At your first prenatal visit, blood tests might be done to:
- Check your blood type. This includes your Rh status. Rhesus (Rh) factor is an inherited trait that refers to a specific protein found on the surface of red blood cells. Your pregnancy might need special care if you're Rh negative and your baby's father is Rh positive.
- Measure your hemoglobin. Hemoglobin is an iron-rich protein found in red blood cells that allows the cells to carry oxygen from your lungs to other parts of your body, and to carry carbon dioxide from other parts of your body to your lungs so that it can be exhaled. Low hemoglobin or a low level of red blood cells is a sign of anemia. Anemia can cause you to feel very tired and may affect your pregnancy.
- Check immunity to certain infections. This typically includes rubella and chickenpox (varicella) — unless proof of vaccination or natural immunity is documented in your medical history.
- Detect exposure to other infections. Your health care provider will suggest blood tests to detect infections such as hepatitis B, syphilis, gonorrhea, chlamydia, and HIV, the virus that causes AIDS. A urine sample might also be tested for signs of a bladder or urinary tract infection.
Screening tests for fetal abnormalities
Prenatal tests can provide valuable information about your baby's health. Your health care provider will typically offer a variety of prenatal genetic screening tests, which may include ultrasound or blood tests to screen for certain fetal genetic abnormalities, such as Down syndrome.

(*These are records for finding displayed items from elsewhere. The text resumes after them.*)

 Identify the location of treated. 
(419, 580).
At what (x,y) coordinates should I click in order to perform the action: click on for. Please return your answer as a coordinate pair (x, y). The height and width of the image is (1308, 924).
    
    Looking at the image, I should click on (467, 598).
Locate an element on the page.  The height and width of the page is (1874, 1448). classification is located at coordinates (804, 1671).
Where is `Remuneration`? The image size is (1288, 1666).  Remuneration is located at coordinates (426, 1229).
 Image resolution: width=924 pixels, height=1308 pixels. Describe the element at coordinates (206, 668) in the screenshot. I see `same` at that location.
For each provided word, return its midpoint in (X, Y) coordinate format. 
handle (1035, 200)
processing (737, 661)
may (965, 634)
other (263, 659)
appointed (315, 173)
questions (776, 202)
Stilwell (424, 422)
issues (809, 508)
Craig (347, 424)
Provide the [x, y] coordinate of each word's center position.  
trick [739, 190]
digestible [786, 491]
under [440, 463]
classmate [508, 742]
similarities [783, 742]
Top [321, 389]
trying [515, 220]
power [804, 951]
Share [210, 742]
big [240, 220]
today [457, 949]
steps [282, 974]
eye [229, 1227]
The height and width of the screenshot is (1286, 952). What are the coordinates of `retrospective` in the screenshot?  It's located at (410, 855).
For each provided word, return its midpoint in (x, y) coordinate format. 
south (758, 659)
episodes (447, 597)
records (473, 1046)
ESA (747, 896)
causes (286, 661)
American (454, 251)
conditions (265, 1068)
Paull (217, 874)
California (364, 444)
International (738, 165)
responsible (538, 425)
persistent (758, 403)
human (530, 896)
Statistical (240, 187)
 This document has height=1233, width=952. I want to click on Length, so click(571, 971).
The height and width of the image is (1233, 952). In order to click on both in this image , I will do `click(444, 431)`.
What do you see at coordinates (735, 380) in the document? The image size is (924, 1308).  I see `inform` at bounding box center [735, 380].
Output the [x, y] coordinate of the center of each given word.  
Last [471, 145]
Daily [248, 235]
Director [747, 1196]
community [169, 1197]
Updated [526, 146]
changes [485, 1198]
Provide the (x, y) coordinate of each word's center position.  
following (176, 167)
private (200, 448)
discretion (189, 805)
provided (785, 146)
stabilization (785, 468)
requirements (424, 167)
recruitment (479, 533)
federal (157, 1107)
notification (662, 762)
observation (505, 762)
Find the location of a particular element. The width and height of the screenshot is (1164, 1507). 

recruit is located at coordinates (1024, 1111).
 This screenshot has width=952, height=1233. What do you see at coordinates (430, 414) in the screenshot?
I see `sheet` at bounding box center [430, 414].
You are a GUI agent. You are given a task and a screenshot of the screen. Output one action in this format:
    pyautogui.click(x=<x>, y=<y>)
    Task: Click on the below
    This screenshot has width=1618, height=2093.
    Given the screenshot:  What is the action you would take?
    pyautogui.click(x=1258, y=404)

Your health care provider might discuss the importance of nutrition and prenatal vitamins. Ask about exercise, sex, dental care, vaccinations and travel during pregnancy, as well as other lifestyle issues. You might also talk about your work environment and the use of medications during pregnancy. If you smoke, ask your health care provider for suggestions to help you quit.
Normal discomforts of pregnancy
You might notice changes in your body early in your pregnancy. Your breasts might be tender and swollen. Nausea with or without vomiting (morning sickness) is also common. Talk to your health care provider if your morning sickness is severe.